TASK TO COMPLETE » Down to the last line, reproduce the data below exactly.

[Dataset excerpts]
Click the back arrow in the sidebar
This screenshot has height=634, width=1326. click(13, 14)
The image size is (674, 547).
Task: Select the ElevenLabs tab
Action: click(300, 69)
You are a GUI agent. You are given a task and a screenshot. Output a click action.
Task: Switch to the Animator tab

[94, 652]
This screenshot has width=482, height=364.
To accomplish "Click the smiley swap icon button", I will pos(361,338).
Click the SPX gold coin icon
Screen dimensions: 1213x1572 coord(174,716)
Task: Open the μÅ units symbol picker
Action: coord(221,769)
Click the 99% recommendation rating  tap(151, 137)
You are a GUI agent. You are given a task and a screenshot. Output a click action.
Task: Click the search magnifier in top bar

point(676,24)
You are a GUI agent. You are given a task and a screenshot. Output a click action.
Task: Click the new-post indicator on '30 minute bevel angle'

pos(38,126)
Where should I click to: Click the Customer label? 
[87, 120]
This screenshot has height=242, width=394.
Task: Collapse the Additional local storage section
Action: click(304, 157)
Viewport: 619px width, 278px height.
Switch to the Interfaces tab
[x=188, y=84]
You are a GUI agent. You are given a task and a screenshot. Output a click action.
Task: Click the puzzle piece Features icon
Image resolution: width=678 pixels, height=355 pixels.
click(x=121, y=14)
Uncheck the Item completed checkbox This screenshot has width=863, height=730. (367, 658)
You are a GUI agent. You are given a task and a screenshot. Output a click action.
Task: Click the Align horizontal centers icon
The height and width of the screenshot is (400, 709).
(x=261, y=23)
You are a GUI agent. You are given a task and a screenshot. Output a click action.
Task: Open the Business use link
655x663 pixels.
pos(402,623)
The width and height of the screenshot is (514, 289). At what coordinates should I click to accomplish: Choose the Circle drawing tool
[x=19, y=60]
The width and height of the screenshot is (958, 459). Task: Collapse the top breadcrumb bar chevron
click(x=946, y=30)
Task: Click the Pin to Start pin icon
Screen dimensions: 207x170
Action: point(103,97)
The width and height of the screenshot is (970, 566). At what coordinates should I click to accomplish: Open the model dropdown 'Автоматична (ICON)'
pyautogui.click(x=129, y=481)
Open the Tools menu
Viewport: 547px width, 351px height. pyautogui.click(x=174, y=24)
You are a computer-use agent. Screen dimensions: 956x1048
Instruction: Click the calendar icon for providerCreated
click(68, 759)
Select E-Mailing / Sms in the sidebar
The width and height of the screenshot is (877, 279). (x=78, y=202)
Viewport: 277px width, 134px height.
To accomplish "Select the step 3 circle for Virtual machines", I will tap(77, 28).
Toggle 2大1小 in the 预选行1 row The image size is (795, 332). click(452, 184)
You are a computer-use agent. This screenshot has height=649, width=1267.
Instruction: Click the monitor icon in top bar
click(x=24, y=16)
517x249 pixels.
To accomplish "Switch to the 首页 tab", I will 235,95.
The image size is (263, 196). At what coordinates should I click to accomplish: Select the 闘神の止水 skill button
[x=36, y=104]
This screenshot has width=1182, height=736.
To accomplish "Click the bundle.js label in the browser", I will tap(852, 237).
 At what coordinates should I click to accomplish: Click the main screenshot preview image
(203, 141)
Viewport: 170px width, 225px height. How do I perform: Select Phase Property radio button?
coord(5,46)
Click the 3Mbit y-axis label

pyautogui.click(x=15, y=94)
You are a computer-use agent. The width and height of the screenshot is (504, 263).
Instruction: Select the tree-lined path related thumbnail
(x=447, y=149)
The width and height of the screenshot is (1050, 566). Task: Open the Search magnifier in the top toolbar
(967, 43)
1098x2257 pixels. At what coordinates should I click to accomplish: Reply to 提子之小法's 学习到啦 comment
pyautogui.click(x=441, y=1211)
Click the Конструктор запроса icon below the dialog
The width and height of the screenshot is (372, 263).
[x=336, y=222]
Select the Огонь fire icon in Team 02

TASK SOLUTION »
Click the back arrow in the sidebar
This screenshot has height=634, width=1326. click(13, 14)
The image size is (674, 547).
Task: Select the ElevenLabs tab
Action: click(300, 69)
You are a GUI agent. You are given a task and a screenshot. Output a click action.
Task: Switch to the Animator tab

[94, 652]
This screenshot has width=482, height=364.
To accomplish "Click the smiley swap icon button", I will pos(361,338).
Click the SPX gold coin icon
Screen dimensions: 1213x1572 coord(174,716)
Task: Open the μÅ units symbol picker
Action: coord(221,769)
Click the 99% recommendation rating  tap(151, 137)
You are a GUI agent. You are given a task and a screenshot. Output a click action.
Task: Click the search magnifier in top bar

point(676,24)
You are a GUI agent. You are given a task and a screenshot. Output a click action.
Task: Click the new-post indicator on '30 minute bevel angle'

pos(38,126)
Where should I click to: Click the Customer label? 
[87, 120]
This screenshot has height=242, width=394.
Task: Collapse the Additional local storage section
Action: click(304, 157)
Viewport: 619px width, 278px height.
Switch to the Interfaces tab
[x=188, y=84]
You are a GUI agent. You are given a task and a screenshot. Output a click action.
Task: Click the puzzle piece Features icon
Image resolution: width=678 pixels, height=355 pixels.
click(x=121, y=14)
Uncheck the Item completed checkbox This screenshot has width=863, height=730. (367, 658)
You are a GUI agent. You are given a task and a screenshot. Output a click action.
Task: Click the Align horizontal centers icon
The height and width of the screenshot is (400, 709).
(x=261, y=23)
You are a GUI agent. You are given a task and a screenshot. Output a click action.
Task: Open the Business use link
655x663 pixels.
pos(402,623)
The width and height of the screenshot is (514, 289). At what coordinates should I click to accomplish: Choose the Circle drawing tool
[x=19, y=60]
The width and height of the screenshot is (958, 459). Task: Collapse the top breadcrumb bar chevron
click(x=946, y=30)
Task: Click the Pin to Start pin icon
Screen dimensions: 207x170
Action: point(103,97)
The width and height of the screenshot is (970, 566). At what coordinates should I click to accomplish: Open the model dropdown 'Автоматична (ICON)'
pyautogui.click(x=129, y=481)
Open the Tools menu
Viewport: 547px width, 351px height. pyautogui.click(x=174, y=24)
You are a computer-use agent. Screen dimensions: 956x1048
Instruction: Click the calendar icon for providerCreated
click(68, 759)
Select E-Mailing / Sms in the sidebar
The width and height of the screenshot is (877, 279). (x=78, y=202)
Viewport: 277px width, 134px height.
To accomplish "Select the step 3 circle for Virtual machines", I will tap(77, 28).
Toggle 2大1小 in the 预选行1 row The image size is (795, 332). click(452, 184)
You are a computer-use agent. This screenshot has height=649, width=1267.
Instruction: Click the monitor icon in top bar
click(x=24, y=16)
517x249 pixels.
To accomplish "Switch to the 首页 tab", I will 235,95.
The image size is (263, 196). At what coordinates should I click to accomplish: Select the 闘神の止水 skill button
[x=36, y=104]
This screenshot has width=1182, height=736.
To accomplish "Click the bundle.js label in the browser", I will tap(852, 237).
 At what coordinates should I click to accomplish: Click the main screenshot preview image
(203, 141)
Viewport: 170px width, 225px height. How do I perform: Select Phase Property radio button?
coord(5,46)
Click the 3Mbit y-axis label

pyautogui.click(x=15, y=94)
You are a computer-use agent. The width and height of the screenshot is (504, 263).
Instruction: Select the tree-lined path related thumbnail
(x=447, y=149)
The width and height of the screenshot is (1050, 566). Task: Open the Search magnifier in the top toolbar
(967, 43)
1098x2257 pixels. At what coordinates should I click to accomplish: Reply to 提子之小法's 学习到啦 comment
pyautogui.click(x=441, y=1211)
Click the Конструктор запроса icon below the dialog
The width and height of the screenshot is (372, 263).
[x=336, y=222]
Select the Огонь fire icon in Team 02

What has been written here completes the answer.